_WHAT TO DO:_ How many lines in the material below include the string "Open"? Only the number should be given.

_RECORD EXTRACTS:_
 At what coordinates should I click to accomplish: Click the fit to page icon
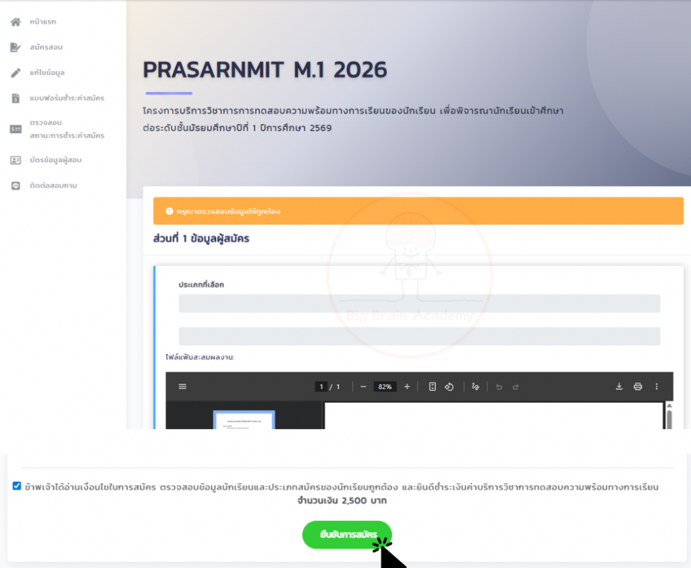tap(433, 387)
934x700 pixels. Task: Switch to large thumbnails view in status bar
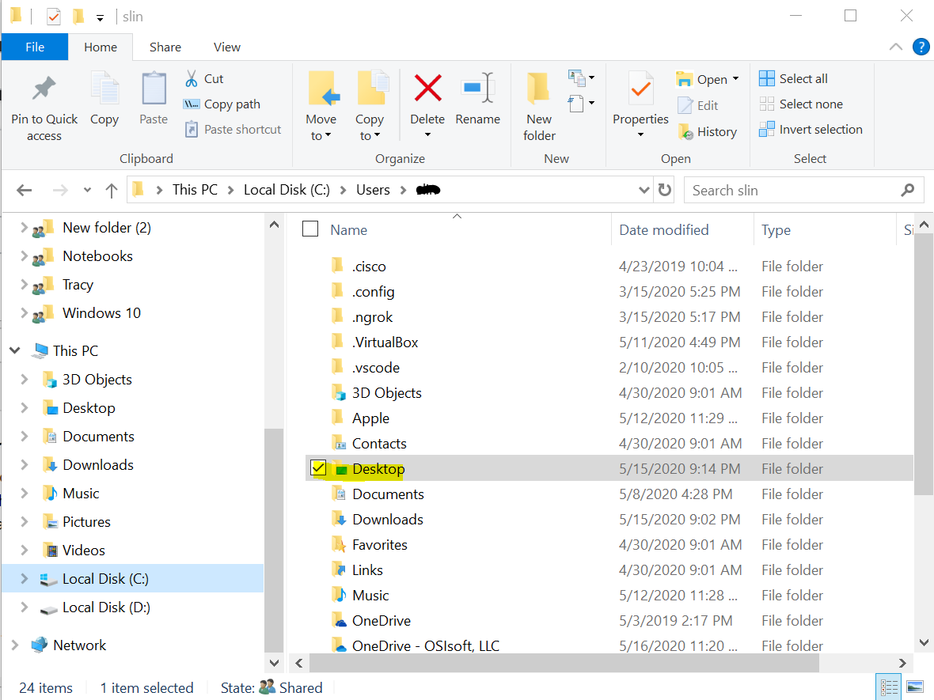tap(915, 687)
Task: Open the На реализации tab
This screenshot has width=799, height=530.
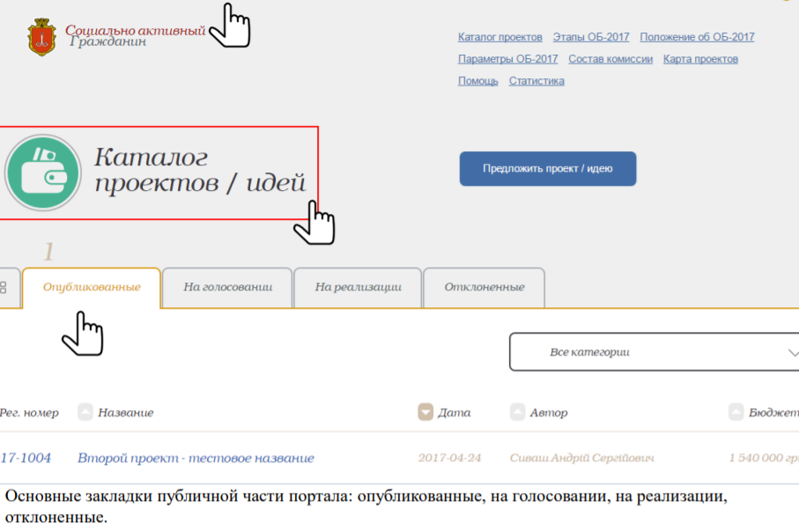Action: pyautogui.click(x=357, y=288)
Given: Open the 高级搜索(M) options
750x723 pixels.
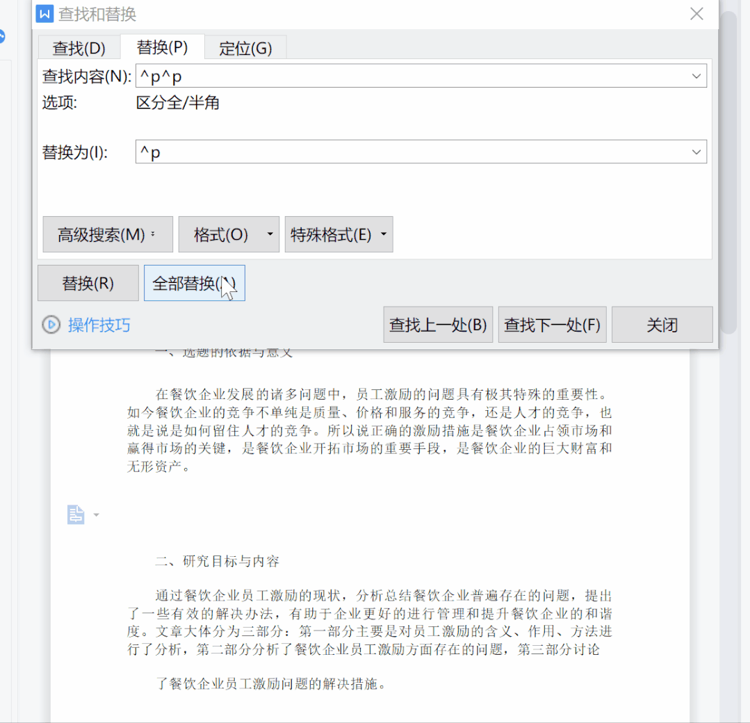Looking at the screenshot, I should 107,234.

_ANSWER SECTION:_ 2